§ EXERCISE REQUIREMENTS
What follows is a block of records; reproduce all of it verbatim.

§ DATA SHOWN
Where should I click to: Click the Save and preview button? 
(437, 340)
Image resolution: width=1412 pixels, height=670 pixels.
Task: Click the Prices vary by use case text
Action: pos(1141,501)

§ TASK SOLUTION
Where should I click to: Click the Save and preview button? 
(437, 340)
Image resolution: width=1412 pixels, height=670 pixels.
Task: Click the Prices vary by use case text
Action: pos(1141,501)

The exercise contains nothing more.